Le favole di Esopo per i bambini · Aesop · translated by AI translation (unreviewed)

Un'Allodola fece il nido in un campo di grano giovane. Con il passare dei giorni gli steli di grano crebbero alti e anche gli uccellini crebbero in forza. Poi un giorno, quando il grano maturo e dorato ondeggiava nella brezza, il Contadino e suo figlio vennero nel campo.

«Questo grano è pronto per la mietitura», disse il Contadino. «Dobbiamo chiamare i nostri vicini e i nostri amici perché ci aiutino a raccoglierlo.»

Le giovani Allodole nel nido lì accanto si spaventarono molto, perché sapevano che sarebbero state in grave pericolo se non avessero lasciato il nido prima dell'arrivo dei mietitori. Quando Mamma Allodola tornò con il cibo per loro, le raccontarono ciò che avevano udito.

«Non spaventatevi, figlioli», disse Mamma Allodola. «Se il Contadino ha detto che chiamerà i vicini e gli amici ad aiutarlo nel lavoro, questo grano non sarà mietuto ancora per un pezzo.»

Pochi giorni dopo il grano era così maturo che, quando il vento scuoteva gli steli, una grandine di chicchi cadeva frusciando sulle teste delle giovani Allodole.

«Se questo grano non viene raccolto subito», disse il Contadino, «perderemo metà del raccolto. Non possiamo più aspettare l'aiuto dei nostri amici. Domani dobbiamo metterci al lavoro noi stessi.»

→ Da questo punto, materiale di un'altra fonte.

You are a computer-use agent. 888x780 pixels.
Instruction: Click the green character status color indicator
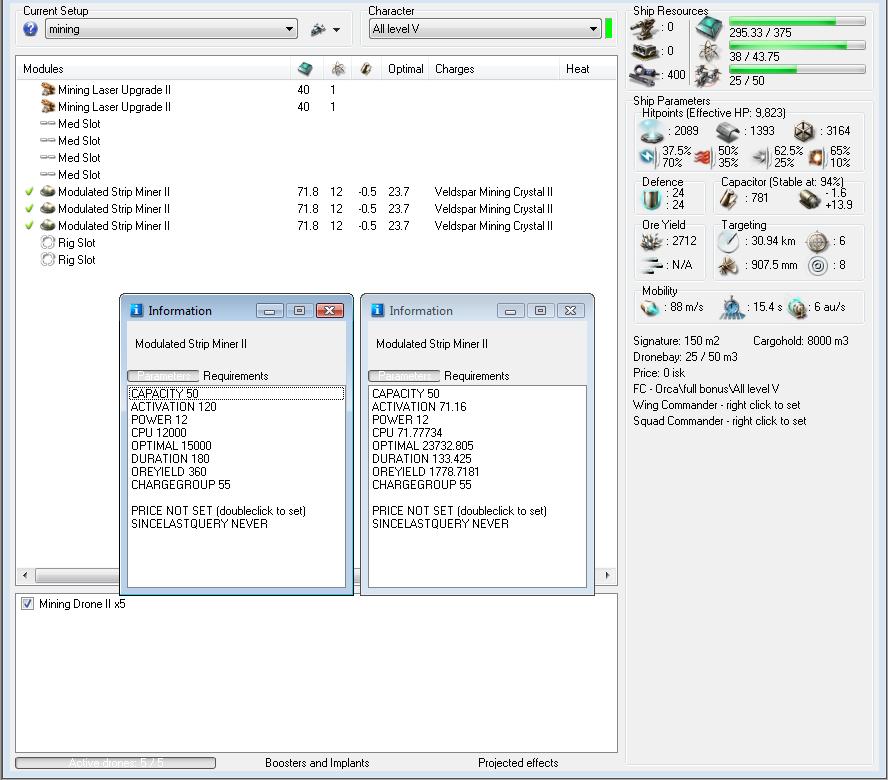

Quando le giovani Allodole raccontarono alla madre ciò che avevano udito quel giorno, essa disse:

«Allora dobbiamo andarcene subito. Quando un uomo decide di fare il proprio lavoro da sé e di non dipendere da nessun altro, potete star certi che non ci saranno più rinvii.»

Quel pomeriggio ci fu un gran battere d'ali e un gran provare a volare, e all'alba del giorno dopo, quando il Contadino e suo figlio mietterono il grano, trovarono un nido vuoto.

Aiutarsi da sé è il miglior aiuto.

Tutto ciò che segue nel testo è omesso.